De cette immersion, le réalisateur a tissé une fiction que la beauté brute de Félix Maritaud (découvert dans 120 battements par minute, de Robin Campillo) aurait pu faire basculer dans une esthétique de vidéoclip. Le film ne tombe jamais dans ce travers, justement parce que le vécu est au centre du scénario. Léo remplit sa vie de la misère sexuelle des uns, du fantasme de domination des autres, s’embarque dans des plans hasardeux et destructeurs… Il passe du fauteuil roulant d’un homme qui n’a plus d’érection aux bras d’un couple d’homos féroces, en quête de chair fraîche et soumise. Des moments de descente, ou de « renaissance », sans longueur ni pesanteur.

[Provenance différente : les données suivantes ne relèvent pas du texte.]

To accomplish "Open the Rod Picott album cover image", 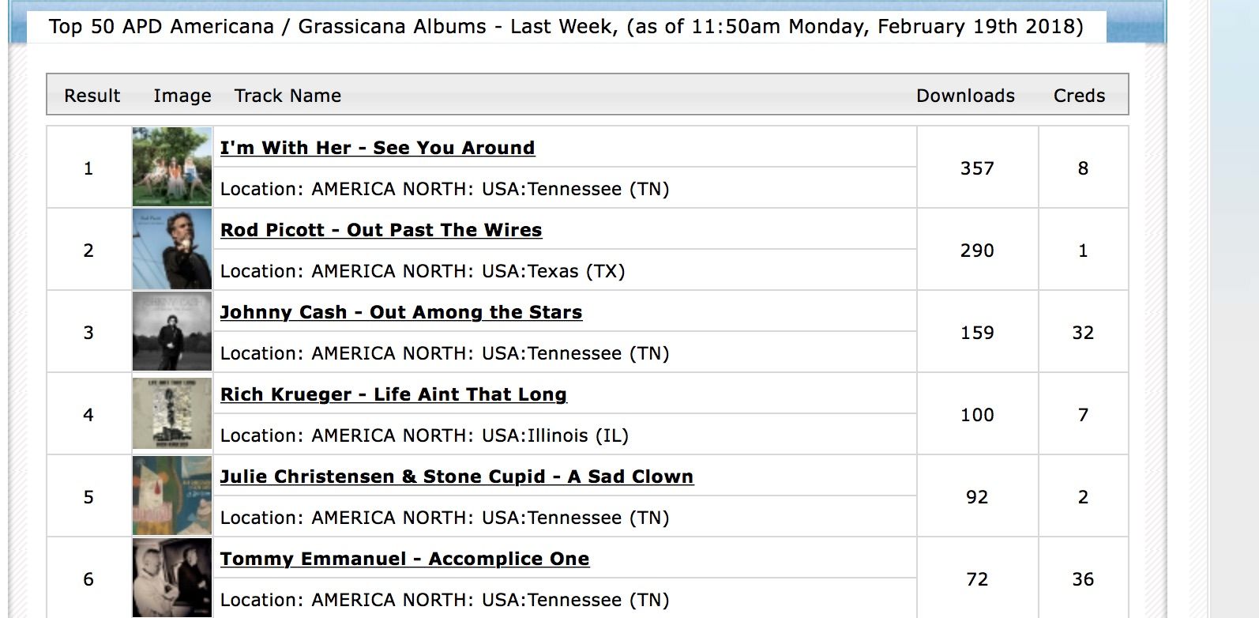I will coord(172,250).
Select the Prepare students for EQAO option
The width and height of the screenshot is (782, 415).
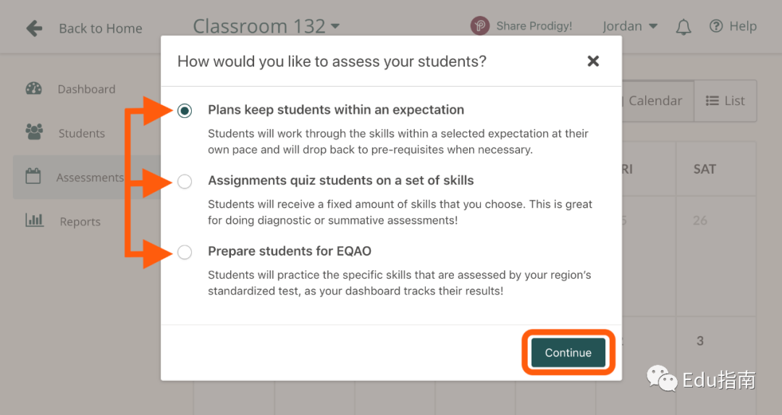coord(185,252)
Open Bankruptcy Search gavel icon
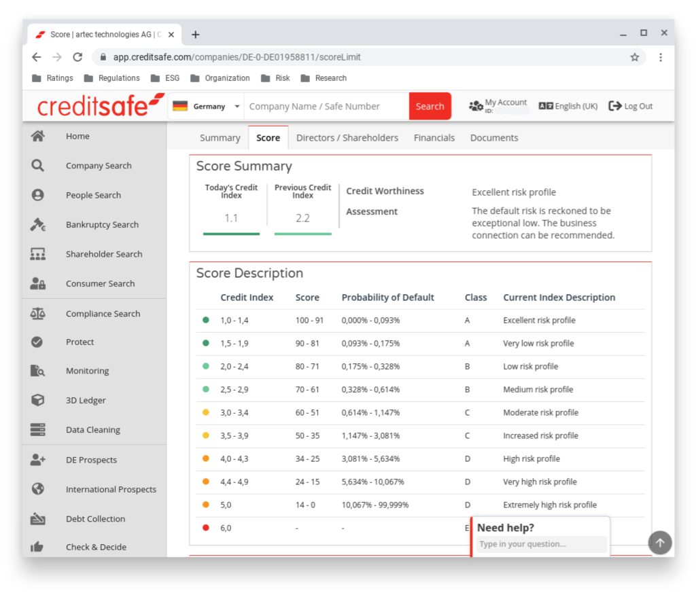Viewport: 696px width, 593px height. pos(38,225)
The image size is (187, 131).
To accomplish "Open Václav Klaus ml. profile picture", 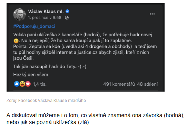I will (x=19, y=14).
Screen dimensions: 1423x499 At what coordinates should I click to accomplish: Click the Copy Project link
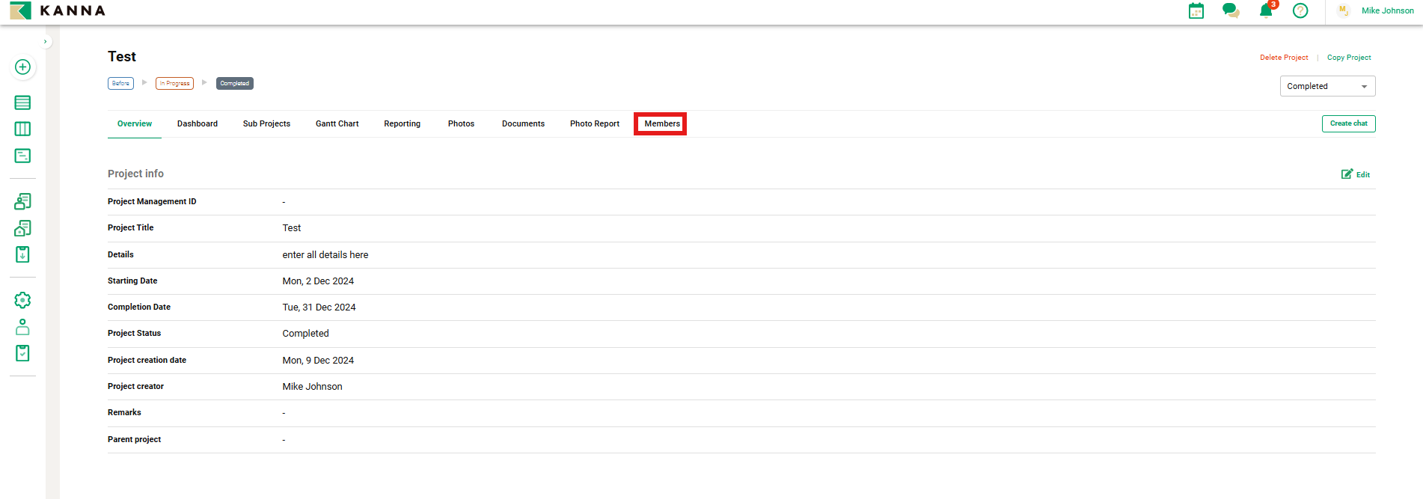click(1348, 58)
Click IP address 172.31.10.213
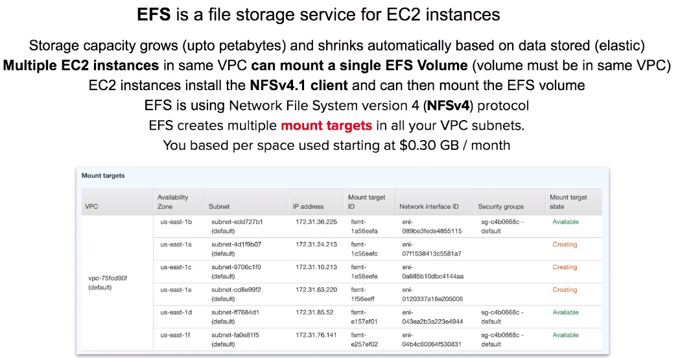Screen dimensions: 680x358 tap(316, 267)
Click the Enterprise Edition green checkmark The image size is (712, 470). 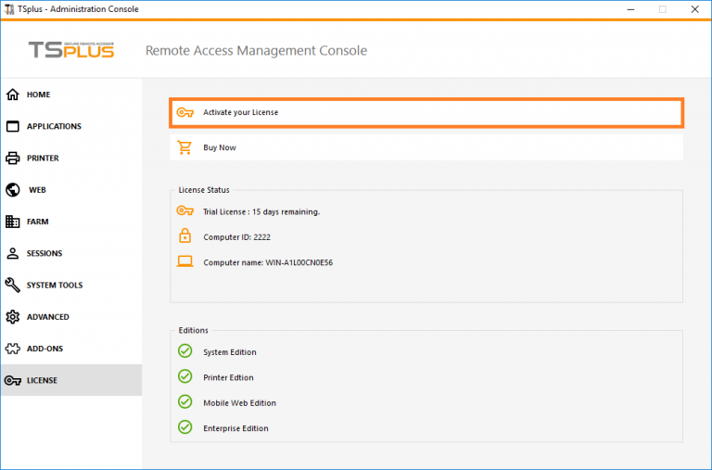pyautogui.click(x=185, y=427)
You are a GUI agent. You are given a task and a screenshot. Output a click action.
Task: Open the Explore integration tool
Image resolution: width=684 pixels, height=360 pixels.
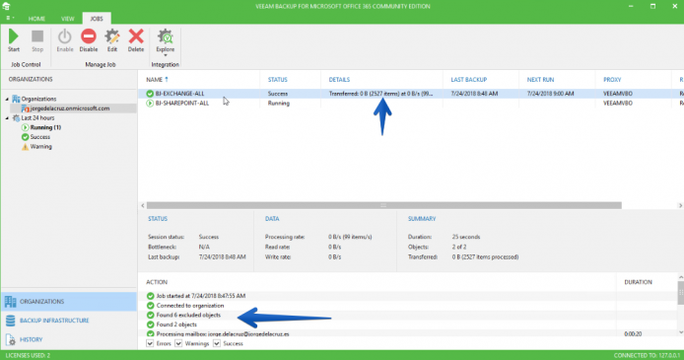coord(166,41)
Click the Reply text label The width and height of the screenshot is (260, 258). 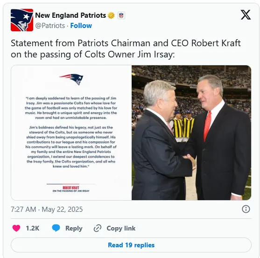tap(74, 228)
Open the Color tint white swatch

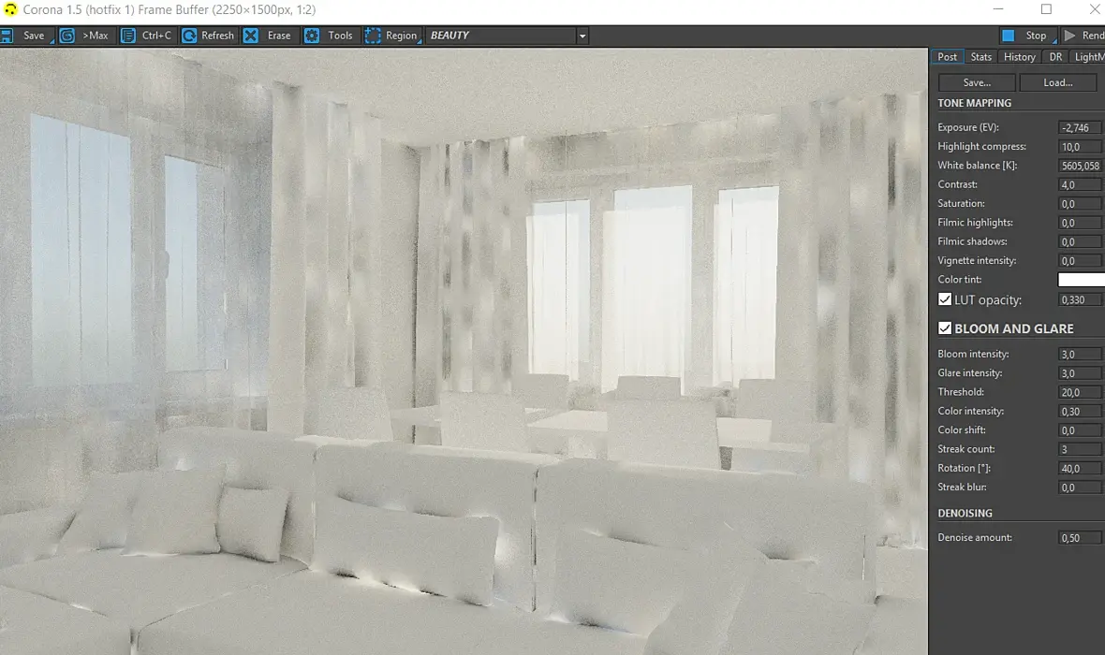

En suivant Léo caméra sur l’épaule, le réalisateur nous entraîne dans un monde à part, aux variations infinies : Léo est homosexuel, d’autres garçons sont hétéros et cherchent uniquement à gagner de l’argent. Certains veulent « en sortir ». Léo, dont le passé nous est inconnu, n’attend rien de spécial. Il est amoureux d’un autre jeune prostitué, Ahd (Eric Bernard), qui, lui, va se « ranger » auprès d’un vieux. Sauvage est la quête éperdue d’un homme qui passe de bras en bras pour atteindre l’Amour. Avec un grand A. Quel qu’en soit le prix.